New Characterizations in Structural Graph Theory: 1-Perfectly Orientable Graphs, Graph Products, and the Price of Connectivity

2016-11-28
10:00-11:00
FAMNIT-POŠTA
Tatiana Romina Hartinger (UP IAM, UP FAMNIT)
New Characterizations in Structural Graph Theory: 1-Perfectly Orientable Graphs, Graph Products, and the Price of Connectivity

This is a presentation of PhD thesis topic. The PhD thesis will consist of three interrelated parts: 1-perfectly orientable graphs, graph products, and the price of connectivity. The central common theme among the three parts is the study of graph classes. In particular, we will examine three well known intersection graph classes which will play a key role in many of our results: chordal, interval, and circular arc graphs.

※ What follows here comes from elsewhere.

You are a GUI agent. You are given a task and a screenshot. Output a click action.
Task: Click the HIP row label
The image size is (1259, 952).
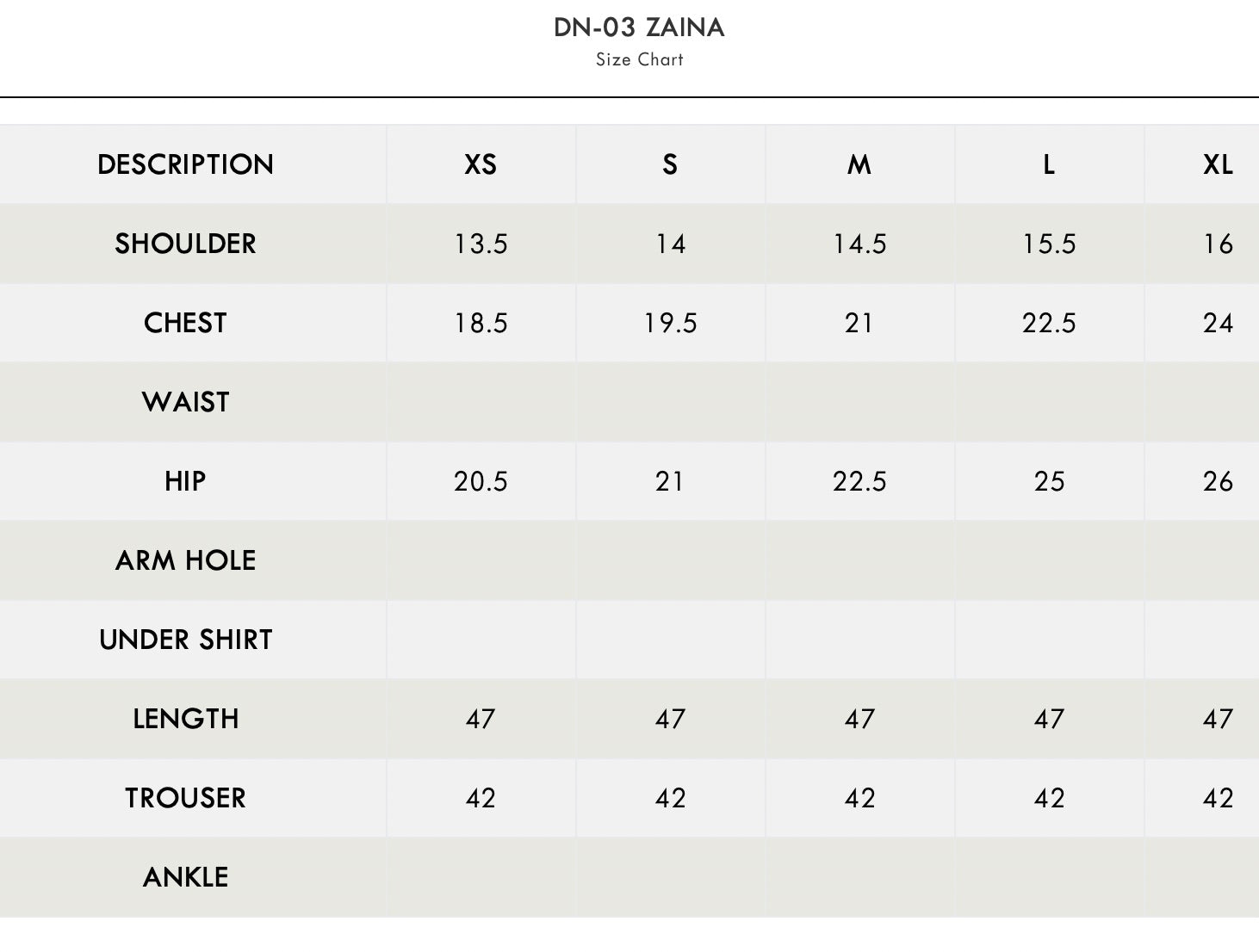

Following the terminology of Kammer and Tholey, we say that an orientation of a graph is 1-perfect if the out-neighborhood of every vertex induces a tournament, and that a graph is 1-perfectly orientable (1-p.o. for short) if it has a 1-perfect orientation. 1-perfectly orientable graphs are known to be polynomially recognizable, but a complete structural understanding of the class is still an open question. In the presentation we will discuss characterizations of 1-perfectly orientable graphs in various graph classes, including nontrivial product graphs for each of the four standard graph products (Cartesian, direct, strong, and lexicographic).

For a family of graphs F, an F-transversal of a graph G is a subset S in V(G) that intersects every subset of V(G) that induces a subgraph isomorphic to a graph in F. We denote by t_F(G) be the minimum size of an F-transversal of G, and by ct_F(G) be the minimum size of an F-transversal of G that induces a connected graph. For a class of connected graphs, we say that the price of connectivity of F-transversals is multiplicative if, for all G in the class, ct_F(G)/t_F(G) is bounded by a constant, and additive if ct_F(G)-t_F(G) is bounded by a constant. The price of connectivity is identical if t_F(G) and ct_F(G) are always equal and unbounded if ct_F(G) cannot be bounded in terms of t_F(G). The price of connectivity will be discussed in the context of hereditary graph classes defined by a single forbidden induced subgraph.